Overwatch League’s Once-Dominant Team Opens Up About Their Season One Failings

Overwatch League’s Once-Dominant Team Opens Up About Their Season One Failings

New York Excelsior’s first season in the Overwatch League ended with more questions than answers, most of them boiling down to some variation on “What happened?” The answer to that question depends on who you talk to.

Two members chalk it up to the choppy waters of a shifting meta, but to hear another tell it, sandbagging played a role, too.

For most of Overwatch League’s first season, it seemed like the playoffs and finals would just be a formality. The newly-christened OWL throne already had its heirs apparent: New York Excelsior, aka NYXL. The team dominated nearly every match they played during season one’s first three stages. But when it came time to seal the deal, NYXL fell apart.

As the close losses (and less-close losses) started to pile up during stage four and the playoffs, everyone was taken by surprise — even Blizzard, it seemed, who rented out New York’s Barclays Center for the finals, only for NYXL to get bounced from the playoffs by perennial underdog Philadelphia Fusion. NYXL still ended the season with the best record in the league — 34-6, 10 games better than both teams competing in the finals—but faltered when it mattered most.

Speaking to Kotaku at an Overwatch League season two preview event in Los Angeles last week, NYXL players chalked the sudden downturn up to an unfavorable meta. For most of the season, teams relied on fast, aggressive “dive” compositions, which involved coordinated, high-damage plays and targeted healing.

This turned players like Zenyatta maestro Sung-hyeon “JJonak” Bang and Widowmaker genius Do-hyeon “Pine” Kim into stars. But then, toward the end of the season, a double-sniper meta centering around Widowmaker and Hanzo took over, leaving NYXL’s tactics looking antiquated.

“I didn’t perform well,” JJonak told Kotaku through a translator. “I didn’t adjust to the new meta well because it was a Widow-Hanzo meta, and I couldn’t adjust to the Widow headshotting me and killing me in one shot. Things like that.”

DPS player Jong-ryeol “Saebyeolbe” Park agreed.

“Before the new meta, I was a Tracer player. I was used to the faster tempo and focusing on the same target as [NYXL tank] Mano, as part of Winston-Tracer. But then the meta changed. It was Pine who played more Widow, but when I did play, I didn’t perform well. I’m good at Widow now, but back then, I wasn’t at the level I am now.”

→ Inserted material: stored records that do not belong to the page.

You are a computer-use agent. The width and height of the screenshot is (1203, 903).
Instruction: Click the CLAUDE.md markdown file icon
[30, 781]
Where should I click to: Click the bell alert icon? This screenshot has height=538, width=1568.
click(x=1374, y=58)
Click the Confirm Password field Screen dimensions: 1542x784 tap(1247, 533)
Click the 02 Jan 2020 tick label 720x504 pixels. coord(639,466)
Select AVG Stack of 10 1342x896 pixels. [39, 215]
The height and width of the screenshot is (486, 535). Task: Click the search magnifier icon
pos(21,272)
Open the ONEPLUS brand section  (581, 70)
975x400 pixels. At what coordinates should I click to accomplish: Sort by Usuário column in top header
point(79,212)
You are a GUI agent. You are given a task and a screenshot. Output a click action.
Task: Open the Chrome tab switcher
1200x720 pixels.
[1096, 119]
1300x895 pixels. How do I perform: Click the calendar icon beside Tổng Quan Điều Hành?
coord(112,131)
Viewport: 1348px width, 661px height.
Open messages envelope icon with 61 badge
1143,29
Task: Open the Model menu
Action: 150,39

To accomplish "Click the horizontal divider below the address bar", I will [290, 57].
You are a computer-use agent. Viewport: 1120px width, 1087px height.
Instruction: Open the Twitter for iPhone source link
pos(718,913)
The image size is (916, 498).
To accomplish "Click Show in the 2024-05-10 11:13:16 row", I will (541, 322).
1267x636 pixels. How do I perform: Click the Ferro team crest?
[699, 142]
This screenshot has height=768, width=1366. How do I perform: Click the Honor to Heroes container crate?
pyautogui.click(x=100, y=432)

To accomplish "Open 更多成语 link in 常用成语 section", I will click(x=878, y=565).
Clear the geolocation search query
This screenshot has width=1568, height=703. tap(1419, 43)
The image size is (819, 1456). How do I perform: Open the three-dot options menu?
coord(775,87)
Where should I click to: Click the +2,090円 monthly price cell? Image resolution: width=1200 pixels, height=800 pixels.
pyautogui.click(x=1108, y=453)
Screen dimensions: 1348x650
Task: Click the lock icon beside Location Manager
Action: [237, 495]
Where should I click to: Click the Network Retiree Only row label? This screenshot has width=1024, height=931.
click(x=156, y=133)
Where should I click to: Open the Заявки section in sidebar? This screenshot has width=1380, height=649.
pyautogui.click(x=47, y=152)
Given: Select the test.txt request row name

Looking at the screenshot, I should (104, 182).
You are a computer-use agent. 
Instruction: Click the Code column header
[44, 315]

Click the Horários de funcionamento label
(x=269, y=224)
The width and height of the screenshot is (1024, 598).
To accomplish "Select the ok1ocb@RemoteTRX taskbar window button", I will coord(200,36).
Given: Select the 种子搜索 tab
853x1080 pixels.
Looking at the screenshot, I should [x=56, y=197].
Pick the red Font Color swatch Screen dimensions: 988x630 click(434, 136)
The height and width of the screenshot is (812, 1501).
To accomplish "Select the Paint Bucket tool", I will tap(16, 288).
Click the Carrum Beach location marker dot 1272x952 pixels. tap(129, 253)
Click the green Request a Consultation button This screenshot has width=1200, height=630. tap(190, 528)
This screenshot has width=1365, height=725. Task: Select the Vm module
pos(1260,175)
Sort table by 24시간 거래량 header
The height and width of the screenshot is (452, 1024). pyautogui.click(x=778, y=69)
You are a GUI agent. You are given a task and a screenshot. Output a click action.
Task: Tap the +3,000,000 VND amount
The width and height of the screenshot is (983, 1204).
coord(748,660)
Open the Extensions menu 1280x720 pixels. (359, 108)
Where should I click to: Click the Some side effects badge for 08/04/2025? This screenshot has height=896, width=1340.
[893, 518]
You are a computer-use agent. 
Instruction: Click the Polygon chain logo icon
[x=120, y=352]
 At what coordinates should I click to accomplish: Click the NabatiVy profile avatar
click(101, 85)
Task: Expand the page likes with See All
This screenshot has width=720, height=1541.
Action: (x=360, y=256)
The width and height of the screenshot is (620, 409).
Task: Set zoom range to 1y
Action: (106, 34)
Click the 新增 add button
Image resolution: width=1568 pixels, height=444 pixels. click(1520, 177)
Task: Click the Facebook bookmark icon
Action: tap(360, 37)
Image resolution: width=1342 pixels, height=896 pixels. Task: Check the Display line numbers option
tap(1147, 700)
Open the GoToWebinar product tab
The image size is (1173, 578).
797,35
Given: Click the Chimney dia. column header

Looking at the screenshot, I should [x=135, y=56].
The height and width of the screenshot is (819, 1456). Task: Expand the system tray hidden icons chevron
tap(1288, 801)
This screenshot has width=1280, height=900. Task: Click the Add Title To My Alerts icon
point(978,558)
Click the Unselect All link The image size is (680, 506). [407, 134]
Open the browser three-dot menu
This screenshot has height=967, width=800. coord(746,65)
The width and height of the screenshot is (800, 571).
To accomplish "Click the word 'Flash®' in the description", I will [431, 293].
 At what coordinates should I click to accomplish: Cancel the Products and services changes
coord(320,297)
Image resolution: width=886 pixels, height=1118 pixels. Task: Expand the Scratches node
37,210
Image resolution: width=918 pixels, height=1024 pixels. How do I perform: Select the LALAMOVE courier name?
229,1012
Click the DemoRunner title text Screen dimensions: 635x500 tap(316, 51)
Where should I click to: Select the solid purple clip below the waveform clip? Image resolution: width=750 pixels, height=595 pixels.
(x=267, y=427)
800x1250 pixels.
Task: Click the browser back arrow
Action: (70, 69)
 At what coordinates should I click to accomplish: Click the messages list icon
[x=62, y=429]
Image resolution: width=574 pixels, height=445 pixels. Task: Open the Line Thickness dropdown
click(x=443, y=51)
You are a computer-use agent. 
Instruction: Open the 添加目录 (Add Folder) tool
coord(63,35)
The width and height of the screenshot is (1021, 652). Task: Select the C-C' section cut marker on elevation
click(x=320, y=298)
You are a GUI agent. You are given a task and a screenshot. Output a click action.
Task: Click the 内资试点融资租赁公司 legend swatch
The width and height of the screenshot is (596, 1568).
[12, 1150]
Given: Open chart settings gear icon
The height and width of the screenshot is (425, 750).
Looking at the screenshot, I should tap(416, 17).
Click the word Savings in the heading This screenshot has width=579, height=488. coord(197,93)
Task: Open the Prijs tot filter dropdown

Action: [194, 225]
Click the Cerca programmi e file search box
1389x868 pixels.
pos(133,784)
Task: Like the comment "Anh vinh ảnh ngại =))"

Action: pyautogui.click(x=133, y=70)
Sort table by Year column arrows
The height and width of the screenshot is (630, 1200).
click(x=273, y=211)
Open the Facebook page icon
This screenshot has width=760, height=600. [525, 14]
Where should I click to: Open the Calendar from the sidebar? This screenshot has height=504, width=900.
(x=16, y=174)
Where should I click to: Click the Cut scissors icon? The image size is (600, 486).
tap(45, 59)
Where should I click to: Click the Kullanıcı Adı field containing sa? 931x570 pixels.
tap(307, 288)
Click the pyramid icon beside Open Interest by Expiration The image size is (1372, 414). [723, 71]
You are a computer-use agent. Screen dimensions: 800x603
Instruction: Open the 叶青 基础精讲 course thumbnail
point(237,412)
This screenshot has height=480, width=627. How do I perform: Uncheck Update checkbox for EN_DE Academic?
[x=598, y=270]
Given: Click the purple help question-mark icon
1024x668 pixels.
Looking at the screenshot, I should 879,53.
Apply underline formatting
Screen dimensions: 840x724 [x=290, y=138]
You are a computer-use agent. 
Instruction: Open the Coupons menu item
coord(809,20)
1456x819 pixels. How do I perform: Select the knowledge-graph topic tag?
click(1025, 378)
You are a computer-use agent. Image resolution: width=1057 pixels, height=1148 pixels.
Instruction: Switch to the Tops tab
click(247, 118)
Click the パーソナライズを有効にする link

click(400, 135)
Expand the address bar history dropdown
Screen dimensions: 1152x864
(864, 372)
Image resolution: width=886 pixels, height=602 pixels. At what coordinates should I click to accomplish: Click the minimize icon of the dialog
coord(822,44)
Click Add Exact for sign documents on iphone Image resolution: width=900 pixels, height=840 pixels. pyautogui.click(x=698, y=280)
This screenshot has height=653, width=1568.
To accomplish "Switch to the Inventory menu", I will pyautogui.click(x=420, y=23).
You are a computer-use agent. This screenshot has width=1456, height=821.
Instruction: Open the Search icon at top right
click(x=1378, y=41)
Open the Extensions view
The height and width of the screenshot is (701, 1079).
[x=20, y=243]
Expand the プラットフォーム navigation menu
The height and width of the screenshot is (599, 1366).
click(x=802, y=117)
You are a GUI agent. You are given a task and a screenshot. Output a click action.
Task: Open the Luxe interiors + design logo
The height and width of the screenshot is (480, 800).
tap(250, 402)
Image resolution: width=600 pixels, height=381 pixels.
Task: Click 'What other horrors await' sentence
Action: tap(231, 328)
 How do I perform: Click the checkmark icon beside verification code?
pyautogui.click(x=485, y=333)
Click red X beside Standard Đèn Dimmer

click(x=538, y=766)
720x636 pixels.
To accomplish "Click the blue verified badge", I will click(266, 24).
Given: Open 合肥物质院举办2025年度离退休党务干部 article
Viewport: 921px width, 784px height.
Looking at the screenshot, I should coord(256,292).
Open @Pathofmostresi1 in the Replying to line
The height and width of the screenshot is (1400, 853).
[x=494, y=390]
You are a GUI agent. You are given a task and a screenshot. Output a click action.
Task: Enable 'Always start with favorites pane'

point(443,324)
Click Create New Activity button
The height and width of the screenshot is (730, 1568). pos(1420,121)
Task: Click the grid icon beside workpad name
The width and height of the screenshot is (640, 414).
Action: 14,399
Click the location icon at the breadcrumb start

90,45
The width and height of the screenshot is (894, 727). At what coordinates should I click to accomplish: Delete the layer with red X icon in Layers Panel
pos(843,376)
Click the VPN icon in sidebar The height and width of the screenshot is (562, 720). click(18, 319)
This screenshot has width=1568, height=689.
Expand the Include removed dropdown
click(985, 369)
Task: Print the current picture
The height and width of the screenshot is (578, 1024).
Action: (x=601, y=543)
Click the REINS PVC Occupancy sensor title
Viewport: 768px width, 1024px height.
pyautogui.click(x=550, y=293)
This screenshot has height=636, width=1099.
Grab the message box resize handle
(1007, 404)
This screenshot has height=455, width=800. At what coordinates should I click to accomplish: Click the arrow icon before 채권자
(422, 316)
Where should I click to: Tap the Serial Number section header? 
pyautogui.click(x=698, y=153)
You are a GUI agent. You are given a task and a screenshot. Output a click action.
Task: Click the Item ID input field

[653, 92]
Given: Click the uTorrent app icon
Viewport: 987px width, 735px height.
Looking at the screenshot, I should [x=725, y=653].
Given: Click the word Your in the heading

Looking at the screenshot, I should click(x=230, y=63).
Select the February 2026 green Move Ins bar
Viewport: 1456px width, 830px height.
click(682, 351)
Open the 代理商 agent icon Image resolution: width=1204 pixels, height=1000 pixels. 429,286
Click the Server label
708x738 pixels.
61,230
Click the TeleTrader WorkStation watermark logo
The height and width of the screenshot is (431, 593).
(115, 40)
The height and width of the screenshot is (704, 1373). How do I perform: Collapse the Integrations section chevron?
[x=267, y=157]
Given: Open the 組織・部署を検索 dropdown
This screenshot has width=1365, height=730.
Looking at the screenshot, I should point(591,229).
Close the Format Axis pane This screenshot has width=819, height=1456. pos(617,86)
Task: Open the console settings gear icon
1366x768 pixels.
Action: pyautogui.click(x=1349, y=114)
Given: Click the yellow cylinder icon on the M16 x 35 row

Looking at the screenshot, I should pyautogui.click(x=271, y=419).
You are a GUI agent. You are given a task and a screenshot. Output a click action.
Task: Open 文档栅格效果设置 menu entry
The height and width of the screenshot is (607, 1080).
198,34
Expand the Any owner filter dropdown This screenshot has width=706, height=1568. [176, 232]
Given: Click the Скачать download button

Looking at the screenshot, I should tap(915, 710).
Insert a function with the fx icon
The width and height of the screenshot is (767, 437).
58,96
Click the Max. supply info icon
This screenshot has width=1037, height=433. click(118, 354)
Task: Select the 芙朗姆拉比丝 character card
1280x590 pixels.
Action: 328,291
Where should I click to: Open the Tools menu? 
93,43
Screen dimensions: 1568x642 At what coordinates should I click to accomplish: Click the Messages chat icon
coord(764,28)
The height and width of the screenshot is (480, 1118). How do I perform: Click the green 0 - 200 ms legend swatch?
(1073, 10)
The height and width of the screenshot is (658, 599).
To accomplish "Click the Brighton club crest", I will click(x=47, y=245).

However, the team’s members aren’t entirely in agreement on what went wrong. When NYXL started dropping off, the prevailing theory is that they were sandbagging—that is, slacking in the wake of their unprecedented dominance in order to rest and shield new strategies from the hungry eyes of their rivals. At the time, this made a degree of sense, especially given that Pine had missed an entire stage due to what he called “stress and panic disorder.”

When I asked JJonak and Saebyeolbe if NYXL had purposefully stopped giving it their all to recover from a season of multiple games per week and brutal practice schedules, JJonak offered only a brief response. “It just wasn’t a good meta for us,” he said.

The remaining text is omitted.